◆ **Document segment**:
▼▼▼
Department of of Conservative Dentistry, Saint Bartholomew’s and the Royal London School of Medicine and Dentistry, QMW, University of London and the University of West England, Bristol, UK

The change in volatile sulfur compounds (VSC) levels intraorally as recorded by a Halimeter was studied as a potential method to investigate the mode of action and efficacy of a chlorine dioxide (ClO2) mouthwash used as an anti-halitosis agent. The Halimeter was used to monitor the levels of H2S (hydrogen sulfide) every 2 minutes following a 0.1% (w/v) cysteine mouthrinse, which was held in the mouth for one minute prior to expectoration.

The results from an initial study with three participants showed that the VSC response reached a maximum recorded level at either 4 or 6 minutes and returned to around baseline levels after approximately 30 to 40 minutes.

Furthermore, a second cysteine mouthrinse applied within 1 to 2 hours following the first rinse gave a trend towards a larger H2S response, indicating inducibility of VSC production. This experiment involved application of a control rinse (water) on day 1 and a chlorine dioxide rinse (test) on day 2, 75 minutes following a first recorded cysteine-H2S response and one hour prior to a second recorded cysteine-H2S response, on 20 participants.

The results showed that the second cysteine-H2S response was significantly reduced (43% reduction; p< 0.05) following the chlorine dioxide rinse test agent, compared to the water control. These results indicate that the mechanism of action of the chlorine dioxide reduction of VSC production is unlikely to be primarily mediated by oxidation of substrate or VSC product.

Microbiological sampling of the tongue flora following cysteine, water, and chlorine dioxide mouthrinses shoed no significant differences in the recovery of aerobic, facultative anaerobic, or strict anaerobic tongue species, suggesting that one of the main mechanisms of action of chlorine dioxide may be irreversible inhibition of the major cysteine to H2S enzyme, cysteine desulfhydrase.
▲▲▲
◆ **Apply what you read**:
(1) From the summary of the chlorine dioxide mouthwash study, output the passage starting at "Department of of" and ending at "prior to expectoration.".
(2) Which groups of tongue species does the chlorine dioxide mouthwash summary say showed no significant differences in recovery?
(3) According to the chlorine dioxide mouthwash summary, how much was the second cysteine-H2S response reduced after the chlorine dioxide rinse compared to the water control?

◆ **Data records**:
▼▼▼
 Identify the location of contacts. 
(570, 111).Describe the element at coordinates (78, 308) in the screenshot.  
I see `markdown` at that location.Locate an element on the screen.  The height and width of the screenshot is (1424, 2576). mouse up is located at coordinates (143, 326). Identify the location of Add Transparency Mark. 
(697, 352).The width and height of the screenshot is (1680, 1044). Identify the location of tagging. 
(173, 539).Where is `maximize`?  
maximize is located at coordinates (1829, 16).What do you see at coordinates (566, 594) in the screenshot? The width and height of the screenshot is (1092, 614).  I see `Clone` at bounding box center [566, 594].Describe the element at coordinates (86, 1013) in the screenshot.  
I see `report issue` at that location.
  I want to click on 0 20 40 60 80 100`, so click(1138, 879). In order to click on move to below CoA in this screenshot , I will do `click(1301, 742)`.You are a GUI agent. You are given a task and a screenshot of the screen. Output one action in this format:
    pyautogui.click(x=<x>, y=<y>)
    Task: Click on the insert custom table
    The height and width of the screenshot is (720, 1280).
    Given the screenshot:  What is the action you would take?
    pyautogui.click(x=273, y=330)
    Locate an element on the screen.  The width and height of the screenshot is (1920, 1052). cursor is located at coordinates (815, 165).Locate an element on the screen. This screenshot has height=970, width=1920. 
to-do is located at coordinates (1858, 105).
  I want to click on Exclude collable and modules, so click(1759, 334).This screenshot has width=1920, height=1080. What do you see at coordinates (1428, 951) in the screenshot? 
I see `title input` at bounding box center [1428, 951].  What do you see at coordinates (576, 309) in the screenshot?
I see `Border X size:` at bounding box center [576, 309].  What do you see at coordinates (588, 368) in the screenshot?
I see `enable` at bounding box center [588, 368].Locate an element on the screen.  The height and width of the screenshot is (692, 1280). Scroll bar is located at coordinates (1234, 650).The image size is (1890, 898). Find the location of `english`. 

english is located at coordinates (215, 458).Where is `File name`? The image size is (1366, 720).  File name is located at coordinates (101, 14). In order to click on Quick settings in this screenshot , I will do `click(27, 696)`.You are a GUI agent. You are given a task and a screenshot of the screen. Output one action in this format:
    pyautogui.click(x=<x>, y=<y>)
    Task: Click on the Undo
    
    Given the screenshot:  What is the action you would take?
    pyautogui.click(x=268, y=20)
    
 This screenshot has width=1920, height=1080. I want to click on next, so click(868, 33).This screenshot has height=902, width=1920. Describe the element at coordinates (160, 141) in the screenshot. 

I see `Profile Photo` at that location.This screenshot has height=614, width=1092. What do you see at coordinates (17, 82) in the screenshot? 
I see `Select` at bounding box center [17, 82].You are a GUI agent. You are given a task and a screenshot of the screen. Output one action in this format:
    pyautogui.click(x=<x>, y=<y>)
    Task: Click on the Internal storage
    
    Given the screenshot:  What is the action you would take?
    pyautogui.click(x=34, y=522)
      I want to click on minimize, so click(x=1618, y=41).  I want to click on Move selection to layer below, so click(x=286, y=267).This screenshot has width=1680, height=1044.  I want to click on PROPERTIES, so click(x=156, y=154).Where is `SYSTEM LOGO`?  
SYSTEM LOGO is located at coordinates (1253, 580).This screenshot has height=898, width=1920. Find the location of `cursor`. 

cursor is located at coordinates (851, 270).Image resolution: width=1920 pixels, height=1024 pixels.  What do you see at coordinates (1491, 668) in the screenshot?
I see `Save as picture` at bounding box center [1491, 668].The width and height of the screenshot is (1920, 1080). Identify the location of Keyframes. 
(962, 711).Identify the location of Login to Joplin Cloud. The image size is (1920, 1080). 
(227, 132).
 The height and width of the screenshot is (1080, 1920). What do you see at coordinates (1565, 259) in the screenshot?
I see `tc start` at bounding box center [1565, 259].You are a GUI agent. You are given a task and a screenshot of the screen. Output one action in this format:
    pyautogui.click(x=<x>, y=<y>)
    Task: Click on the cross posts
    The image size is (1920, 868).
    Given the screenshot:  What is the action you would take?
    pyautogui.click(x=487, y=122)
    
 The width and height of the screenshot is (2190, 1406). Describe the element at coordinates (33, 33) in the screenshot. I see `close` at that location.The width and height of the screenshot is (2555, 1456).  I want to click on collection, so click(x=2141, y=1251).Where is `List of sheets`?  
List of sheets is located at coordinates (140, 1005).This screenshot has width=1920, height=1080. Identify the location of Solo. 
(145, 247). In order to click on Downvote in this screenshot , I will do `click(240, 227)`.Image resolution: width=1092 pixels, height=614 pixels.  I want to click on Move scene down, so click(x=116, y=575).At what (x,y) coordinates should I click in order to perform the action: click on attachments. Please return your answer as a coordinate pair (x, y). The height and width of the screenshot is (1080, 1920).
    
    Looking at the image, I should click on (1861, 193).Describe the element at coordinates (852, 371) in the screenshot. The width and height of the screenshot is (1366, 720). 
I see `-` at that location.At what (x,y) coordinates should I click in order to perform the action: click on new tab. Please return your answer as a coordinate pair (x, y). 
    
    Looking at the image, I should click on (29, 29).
▲▲▲
◆ **Responses in order**:
(1)
Department of of Conservative Dentistry, Saint Bartholomew’s and the Royal London School of Medicine and Dentistry, QMW, University of London and the University of West England, Bristol, UK

The change in volatile sulfur compounds (VSC) levels intraorally as recorded by a Halimeter was studied as a potential method to investigate the mode of action and efficacy of a chlorine dioxide (ClO2) mouthwash used as an anti-halitosis agent. The Halimeter was used to monitor the levels of H2S (hydrogen sulfide) every 2 minutes following a 0.1% (w/v) cysteine mouthrinse, which was held in the mouth for one minute prior to expectoration.

(2) Aerobic, facultative anaerobic, and strict anaerobic tongue species.

(3) It was reduced by 43% (p < 0.05).